Published: July 21, 2009

Anybody get the number of that truck?

Astronomers were scrambling to get big telescopes turned to Jupiter on Tuesday to observe the remains of what looks like the biggest smashup in the solar system since fragments of the Comet Shoemaker-Levy 9 crashed into the planet in July 1994.

Something — probably a small comet — smacked into Jupiter on Sunday, leaving a bruise the size of the Pacific Ocean near its south pole. Just after midnight, Australian time, on Sunday, Jupiter came into view in the eyepiece of Anthony Wesley, an amateur astronomer in Murrumbateman. The planet was bearing a black eye spookily similar to the ones left in 1994.

“This was a big event,” said Leigh Fletcher of the Jet Propulsion Laboratory. “In the inner solar system it would have been a disaster.”

“As far as we can see it looks very much like what happened 15 years ago,” said Brian Marsden of the Harvard-Smithsonian Center for Astrophysics, who is director emeritus of the International Astronomical Union’s Central Bureau for Astronomical Telegrams. The bureau issues bulletins about breaking astronomical news.

But astronomers admit they might never know for sure what hit Jupiter. “It’s like throwing a stone on the pond,” explained Dr. Fletcher. “You see the splash, but lose the stone. It’s the splash we can study.”

Dr. Fletcher said that he and his colleagues were frantically writing proposals for telescope time. Among the telescopes they have recruited is the Hubble Space Telescope, making its early return to the fray after a successful repair mission by astronauts this summer. Mario Livio, an astronomer at the Space Telescope Science Institute, said the group was planning to look at Jupiter’s bruise on Thursday and release a picture as soon as possible.

Mr. Wesley had thought about quitting for the night to watch sports on television, according to the account on his Web site, when he went back outside for another look and found the spot. He e-mailed other astronomers, among them Dr. Fletcher and his colleague Glenn Orton, who had scheduled observing time that night at NASA’s Infrared Telescope Facility on top of Hawaii’s Mauna Kea. Jupiter’s “scar” showed up in infrared light as a bright spot.
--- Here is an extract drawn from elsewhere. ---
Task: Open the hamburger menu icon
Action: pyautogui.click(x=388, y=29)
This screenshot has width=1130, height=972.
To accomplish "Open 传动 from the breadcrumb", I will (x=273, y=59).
Meanwhile, Franck Marchis, an astronomer at the SETI Institute and the University of California, Berkeley, heard about Mr. Wesley’s discovery through the Minor Planet Mailing List and blogged about it on his Web site.

Paul Kalas, another Berkeley astronomer, and Michael Fitzgerald of the Lawrence Livermore Laboratory, who were then using the Keck II telescope on Mauna Kea next door to the NASA infrared telescope to look for a recently discovered exoplanet, saw the blog and with Dr. Marchis’s help, also turned their big eye on Jupiter.

Dr. Marchis said the shape of the debris splash as revealed in the Keck images suggested that whatever hit Jupiter might have been pulled apart by tidal forces from the planet’s huge gravity before it hit. In an e-mail message, he said humans should be thankful for Jupiter.

“The solar system would have been a very dangerous place if we did not have Jupiter,” he wrote. “We should thank our giant planet for suffering for us. Its strong gravitational field is acting like a shield protecting us from comets coming from the outer part of the solar system.”